Review: Beethoven Symphonies Nos. 3 & 8


HK Phil disappoints as rumours of van Zweden’s departure arise

Touted as the classical music event of the year and a ‘monumental experience for music lovers’, the HK Philharmonic’s Beethoven symphony cycle – split into four concerts – dominates its 2015/16 programme. Conquering all nine masterpieces in a single season is like winning the Grand Slam in tennis or scaling the Seven Summits of the World – the challenge is tremendous, and the expectations are sky high. Can music director Jaap van Zweden deliver?

We go to the cycle’s opening concert on November 11, which began with Symphony No. 8. Light-hearted and full of humour and zest, the so-called ‘little Symphony in F’ was said to be the composer’s personal favourite among the nine.
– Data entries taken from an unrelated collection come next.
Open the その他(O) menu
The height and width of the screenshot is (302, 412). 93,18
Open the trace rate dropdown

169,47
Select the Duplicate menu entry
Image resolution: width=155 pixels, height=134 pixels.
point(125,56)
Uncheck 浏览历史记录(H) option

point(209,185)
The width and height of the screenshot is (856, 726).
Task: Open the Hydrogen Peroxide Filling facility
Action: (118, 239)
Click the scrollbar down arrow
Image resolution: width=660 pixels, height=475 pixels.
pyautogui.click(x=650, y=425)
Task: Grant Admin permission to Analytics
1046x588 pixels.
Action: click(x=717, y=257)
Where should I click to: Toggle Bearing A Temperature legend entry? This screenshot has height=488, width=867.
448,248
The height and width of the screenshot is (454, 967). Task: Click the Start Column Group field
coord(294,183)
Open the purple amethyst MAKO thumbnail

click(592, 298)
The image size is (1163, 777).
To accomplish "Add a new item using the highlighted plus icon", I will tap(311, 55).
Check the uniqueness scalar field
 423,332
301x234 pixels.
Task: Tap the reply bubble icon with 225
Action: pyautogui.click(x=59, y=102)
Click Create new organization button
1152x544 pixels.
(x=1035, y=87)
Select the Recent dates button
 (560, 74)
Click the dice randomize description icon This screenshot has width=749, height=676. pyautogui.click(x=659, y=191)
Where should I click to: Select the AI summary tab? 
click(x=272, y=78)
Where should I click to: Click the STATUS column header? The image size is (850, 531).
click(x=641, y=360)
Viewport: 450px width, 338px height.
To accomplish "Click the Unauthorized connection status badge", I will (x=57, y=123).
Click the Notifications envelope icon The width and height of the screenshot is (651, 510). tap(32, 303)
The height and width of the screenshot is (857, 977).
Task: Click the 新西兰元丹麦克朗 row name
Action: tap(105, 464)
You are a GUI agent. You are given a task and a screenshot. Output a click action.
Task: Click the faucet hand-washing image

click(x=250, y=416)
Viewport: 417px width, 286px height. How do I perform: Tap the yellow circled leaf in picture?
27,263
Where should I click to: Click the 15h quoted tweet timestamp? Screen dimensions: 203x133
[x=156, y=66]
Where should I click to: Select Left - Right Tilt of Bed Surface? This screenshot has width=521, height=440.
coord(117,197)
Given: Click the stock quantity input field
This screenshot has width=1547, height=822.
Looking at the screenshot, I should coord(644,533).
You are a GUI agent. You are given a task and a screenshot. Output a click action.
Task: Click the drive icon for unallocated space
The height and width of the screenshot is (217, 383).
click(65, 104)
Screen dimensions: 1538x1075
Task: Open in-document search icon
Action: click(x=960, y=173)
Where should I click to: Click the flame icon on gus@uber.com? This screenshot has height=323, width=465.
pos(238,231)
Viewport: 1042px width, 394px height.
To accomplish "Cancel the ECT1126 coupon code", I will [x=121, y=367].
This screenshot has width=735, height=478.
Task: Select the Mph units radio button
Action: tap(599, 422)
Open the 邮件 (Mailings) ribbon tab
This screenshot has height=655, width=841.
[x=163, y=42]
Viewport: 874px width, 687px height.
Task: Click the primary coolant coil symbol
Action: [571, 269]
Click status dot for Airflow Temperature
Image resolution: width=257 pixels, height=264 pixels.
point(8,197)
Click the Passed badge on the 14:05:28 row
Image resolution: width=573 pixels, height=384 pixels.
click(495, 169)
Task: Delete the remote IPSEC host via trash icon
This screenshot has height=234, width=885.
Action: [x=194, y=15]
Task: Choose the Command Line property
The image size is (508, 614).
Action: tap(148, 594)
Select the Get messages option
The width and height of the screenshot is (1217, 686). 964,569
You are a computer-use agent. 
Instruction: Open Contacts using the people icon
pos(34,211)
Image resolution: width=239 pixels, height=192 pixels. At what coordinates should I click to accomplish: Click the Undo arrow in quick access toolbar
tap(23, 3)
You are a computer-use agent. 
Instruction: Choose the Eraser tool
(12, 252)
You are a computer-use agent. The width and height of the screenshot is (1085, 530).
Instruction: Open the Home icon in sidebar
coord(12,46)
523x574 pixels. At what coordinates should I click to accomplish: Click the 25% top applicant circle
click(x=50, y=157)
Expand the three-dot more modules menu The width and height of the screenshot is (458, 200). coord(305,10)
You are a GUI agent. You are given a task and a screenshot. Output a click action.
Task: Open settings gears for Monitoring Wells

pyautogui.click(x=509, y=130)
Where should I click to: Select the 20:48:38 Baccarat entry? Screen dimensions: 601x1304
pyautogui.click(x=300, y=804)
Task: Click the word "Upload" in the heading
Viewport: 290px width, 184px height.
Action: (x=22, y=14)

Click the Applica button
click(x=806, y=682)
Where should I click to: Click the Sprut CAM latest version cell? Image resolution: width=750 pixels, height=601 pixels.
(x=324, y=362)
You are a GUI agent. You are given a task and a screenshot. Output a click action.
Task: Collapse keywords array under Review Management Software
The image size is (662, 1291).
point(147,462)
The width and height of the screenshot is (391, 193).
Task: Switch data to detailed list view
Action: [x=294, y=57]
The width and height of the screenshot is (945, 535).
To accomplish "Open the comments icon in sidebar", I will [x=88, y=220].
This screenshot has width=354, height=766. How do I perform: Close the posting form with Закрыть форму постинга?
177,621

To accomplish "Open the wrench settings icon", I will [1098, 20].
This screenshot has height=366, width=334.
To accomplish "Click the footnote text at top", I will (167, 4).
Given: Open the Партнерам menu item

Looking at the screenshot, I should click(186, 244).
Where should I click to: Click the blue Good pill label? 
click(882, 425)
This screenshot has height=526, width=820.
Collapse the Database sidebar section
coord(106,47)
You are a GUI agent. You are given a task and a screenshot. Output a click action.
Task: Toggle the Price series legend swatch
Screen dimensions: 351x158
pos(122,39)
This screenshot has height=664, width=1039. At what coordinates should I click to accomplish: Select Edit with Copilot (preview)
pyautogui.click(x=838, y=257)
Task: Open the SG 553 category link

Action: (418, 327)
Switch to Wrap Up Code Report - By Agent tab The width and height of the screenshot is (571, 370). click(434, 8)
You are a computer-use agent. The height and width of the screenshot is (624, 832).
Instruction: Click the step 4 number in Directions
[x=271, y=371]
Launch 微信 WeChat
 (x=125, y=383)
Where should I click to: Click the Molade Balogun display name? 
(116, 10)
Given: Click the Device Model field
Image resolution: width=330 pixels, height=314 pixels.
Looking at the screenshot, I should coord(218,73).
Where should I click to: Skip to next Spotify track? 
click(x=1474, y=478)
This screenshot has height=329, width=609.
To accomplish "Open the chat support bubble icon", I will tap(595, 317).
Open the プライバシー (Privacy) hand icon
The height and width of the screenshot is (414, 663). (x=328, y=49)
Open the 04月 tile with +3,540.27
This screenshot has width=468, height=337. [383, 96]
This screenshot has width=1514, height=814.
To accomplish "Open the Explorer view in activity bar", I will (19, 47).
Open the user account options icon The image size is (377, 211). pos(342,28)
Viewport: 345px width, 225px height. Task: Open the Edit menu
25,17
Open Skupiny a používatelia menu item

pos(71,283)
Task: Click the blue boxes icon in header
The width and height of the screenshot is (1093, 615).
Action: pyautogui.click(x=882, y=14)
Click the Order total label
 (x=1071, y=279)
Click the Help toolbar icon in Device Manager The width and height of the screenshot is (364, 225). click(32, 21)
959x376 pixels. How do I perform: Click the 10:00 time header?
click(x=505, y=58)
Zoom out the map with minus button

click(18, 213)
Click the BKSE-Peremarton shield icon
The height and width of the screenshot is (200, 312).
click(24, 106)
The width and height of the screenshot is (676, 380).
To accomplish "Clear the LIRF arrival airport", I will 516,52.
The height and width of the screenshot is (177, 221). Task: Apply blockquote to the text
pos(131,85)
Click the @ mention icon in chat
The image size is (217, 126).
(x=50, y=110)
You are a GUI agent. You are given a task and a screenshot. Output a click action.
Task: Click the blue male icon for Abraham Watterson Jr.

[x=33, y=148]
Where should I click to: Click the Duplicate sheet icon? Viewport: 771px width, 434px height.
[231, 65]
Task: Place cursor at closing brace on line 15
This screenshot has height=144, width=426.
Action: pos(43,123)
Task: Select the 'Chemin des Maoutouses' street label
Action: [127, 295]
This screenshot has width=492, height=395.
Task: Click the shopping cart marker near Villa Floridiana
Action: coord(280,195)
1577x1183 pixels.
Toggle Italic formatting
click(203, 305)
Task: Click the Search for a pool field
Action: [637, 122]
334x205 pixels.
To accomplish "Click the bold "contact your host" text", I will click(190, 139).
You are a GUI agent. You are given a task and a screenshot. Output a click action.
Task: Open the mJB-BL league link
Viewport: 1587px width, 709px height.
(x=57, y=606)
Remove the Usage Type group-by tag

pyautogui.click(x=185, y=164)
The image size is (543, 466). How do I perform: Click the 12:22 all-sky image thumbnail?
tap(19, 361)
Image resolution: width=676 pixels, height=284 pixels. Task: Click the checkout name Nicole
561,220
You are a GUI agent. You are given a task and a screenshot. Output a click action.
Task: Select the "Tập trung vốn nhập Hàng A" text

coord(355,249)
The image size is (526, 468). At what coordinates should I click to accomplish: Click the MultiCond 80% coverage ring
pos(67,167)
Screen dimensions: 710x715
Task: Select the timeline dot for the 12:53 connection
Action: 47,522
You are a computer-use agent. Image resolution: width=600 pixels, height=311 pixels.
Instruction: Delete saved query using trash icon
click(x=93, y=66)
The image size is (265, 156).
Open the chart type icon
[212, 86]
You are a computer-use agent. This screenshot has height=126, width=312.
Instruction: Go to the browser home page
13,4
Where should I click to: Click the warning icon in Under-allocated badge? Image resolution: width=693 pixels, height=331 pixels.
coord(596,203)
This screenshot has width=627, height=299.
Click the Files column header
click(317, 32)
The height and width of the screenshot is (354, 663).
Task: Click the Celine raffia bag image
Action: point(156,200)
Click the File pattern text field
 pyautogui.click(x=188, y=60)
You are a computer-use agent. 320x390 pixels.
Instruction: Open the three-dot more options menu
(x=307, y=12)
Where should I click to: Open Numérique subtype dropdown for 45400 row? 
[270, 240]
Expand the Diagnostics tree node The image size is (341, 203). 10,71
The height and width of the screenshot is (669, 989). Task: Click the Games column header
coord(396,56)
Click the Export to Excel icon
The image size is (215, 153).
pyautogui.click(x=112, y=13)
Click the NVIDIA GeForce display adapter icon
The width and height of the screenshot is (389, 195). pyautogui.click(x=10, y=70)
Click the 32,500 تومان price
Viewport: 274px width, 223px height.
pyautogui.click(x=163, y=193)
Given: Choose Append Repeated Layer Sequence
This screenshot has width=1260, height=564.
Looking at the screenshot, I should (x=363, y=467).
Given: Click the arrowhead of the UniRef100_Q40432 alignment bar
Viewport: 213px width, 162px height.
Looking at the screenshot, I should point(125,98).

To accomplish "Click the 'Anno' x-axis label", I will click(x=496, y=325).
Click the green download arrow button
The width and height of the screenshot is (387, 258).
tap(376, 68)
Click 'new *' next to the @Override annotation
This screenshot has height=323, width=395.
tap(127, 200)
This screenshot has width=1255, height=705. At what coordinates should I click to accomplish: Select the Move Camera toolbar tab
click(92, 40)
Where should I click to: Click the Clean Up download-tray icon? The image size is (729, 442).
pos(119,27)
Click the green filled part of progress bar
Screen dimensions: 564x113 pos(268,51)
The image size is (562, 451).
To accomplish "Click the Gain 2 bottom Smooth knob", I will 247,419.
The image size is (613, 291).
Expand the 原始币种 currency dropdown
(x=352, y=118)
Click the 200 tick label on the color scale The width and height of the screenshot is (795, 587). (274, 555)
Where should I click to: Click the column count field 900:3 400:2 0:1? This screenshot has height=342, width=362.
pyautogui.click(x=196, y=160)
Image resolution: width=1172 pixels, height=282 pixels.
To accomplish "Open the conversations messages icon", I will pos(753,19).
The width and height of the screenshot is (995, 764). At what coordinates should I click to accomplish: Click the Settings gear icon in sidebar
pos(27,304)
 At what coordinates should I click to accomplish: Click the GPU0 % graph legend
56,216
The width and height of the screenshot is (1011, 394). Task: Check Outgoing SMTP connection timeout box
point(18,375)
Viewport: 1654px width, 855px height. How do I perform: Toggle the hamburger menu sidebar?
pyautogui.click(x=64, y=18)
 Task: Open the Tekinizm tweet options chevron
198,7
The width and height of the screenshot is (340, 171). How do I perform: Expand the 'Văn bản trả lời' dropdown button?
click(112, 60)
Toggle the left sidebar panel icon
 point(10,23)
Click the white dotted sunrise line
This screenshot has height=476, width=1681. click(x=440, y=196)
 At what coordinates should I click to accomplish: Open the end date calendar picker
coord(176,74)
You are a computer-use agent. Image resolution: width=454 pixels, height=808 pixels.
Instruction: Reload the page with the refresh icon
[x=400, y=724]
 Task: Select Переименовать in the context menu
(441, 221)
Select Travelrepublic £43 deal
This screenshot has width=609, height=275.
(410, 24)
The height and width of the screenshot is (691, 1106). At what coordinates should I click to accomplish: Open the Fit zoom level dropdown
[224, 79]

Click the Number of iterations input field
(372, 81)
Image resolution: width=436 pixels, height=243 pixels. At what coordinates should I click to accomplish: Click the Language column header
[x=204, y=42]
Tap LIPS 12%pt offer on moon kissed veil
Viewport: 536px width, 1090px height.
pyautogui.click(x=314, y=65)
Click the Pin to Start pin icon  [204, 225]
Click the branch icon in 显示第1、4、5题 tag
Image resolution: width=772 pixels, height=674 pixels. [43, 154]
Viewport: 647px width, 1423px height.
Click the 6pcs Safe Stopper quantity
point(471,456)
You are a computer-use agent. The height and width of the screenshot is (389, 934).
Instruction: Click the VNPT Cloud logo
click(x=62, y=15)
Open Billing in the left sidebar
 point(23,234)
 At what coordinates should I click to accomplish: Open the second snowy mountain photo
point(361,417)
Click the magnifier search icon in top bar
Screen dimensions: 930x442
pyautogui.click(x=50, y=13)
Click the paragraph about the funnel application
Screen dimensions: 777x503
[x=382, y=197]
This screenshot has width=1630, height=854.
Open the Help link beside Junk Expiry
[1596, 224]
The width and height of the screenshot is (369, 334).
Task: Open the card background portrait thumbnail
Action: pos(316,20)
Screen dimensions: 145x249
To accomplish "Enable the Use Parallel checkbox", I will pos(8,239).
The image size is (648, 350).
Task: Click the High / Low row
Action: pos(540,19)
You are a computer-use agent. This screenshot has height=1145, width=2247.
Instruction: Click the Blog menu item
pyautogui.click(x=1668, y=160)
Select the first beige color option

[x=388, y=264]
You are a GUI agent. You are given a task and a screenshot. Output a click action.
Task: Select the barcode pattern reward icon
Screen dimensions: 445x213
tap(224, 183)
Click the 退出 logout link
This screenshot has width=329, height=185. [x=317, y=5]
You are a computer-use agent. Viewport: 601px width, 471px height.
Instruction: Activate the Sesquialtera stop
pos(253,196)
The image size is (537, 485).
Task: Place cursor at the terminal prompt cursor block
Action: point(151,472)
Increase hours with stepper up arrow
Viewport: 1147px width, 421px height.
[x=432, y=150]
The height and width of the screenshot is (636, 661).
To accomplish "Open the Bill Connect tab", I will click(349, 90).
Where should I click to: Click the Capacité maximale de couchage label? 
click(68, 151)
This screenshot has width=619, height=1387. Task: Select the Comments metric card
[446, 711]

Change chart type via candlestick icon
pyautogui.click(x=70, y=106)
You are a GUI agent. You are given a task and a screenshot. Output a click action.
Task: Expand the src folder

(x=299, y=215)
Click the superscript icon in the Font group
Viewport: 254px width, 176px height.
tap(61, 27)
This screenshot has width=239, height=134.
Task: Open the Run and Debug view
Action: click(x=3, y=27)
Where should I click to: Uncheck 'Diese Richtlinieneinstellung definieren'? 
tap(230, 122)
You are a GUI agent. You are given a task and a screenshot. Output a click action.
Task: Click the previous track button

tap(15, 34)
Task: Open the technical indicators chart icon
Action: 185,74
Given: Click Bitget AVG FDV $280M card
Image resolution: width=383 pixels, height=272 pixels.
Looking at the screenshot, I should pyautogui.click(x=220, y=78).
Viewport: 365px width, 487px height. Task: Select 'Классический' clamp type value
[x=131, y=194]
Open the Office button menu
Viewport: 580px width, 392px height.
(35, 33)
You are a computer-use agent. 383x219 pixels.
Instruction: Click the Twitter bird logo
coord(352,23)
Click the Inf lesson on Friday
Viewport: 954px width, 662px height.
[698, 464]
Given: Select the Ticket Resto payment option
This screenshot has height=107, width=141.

But you wouldn’t have guessed that from sitting in the audience that night. While the accents and dynamics were all there (van Zweden’s reading of the piece was meticulous), there was not an ounce of energy from the orchestra. The musicians’ minds were someplace else -- they played the notes on the page but hardly communicated the music. The result was a dull rendition that put half the room to sleep. There were murmurs among the audience as to what had happened -- some speculated that members of the ensemble might have gotten into an argument in the green room just before going onstage.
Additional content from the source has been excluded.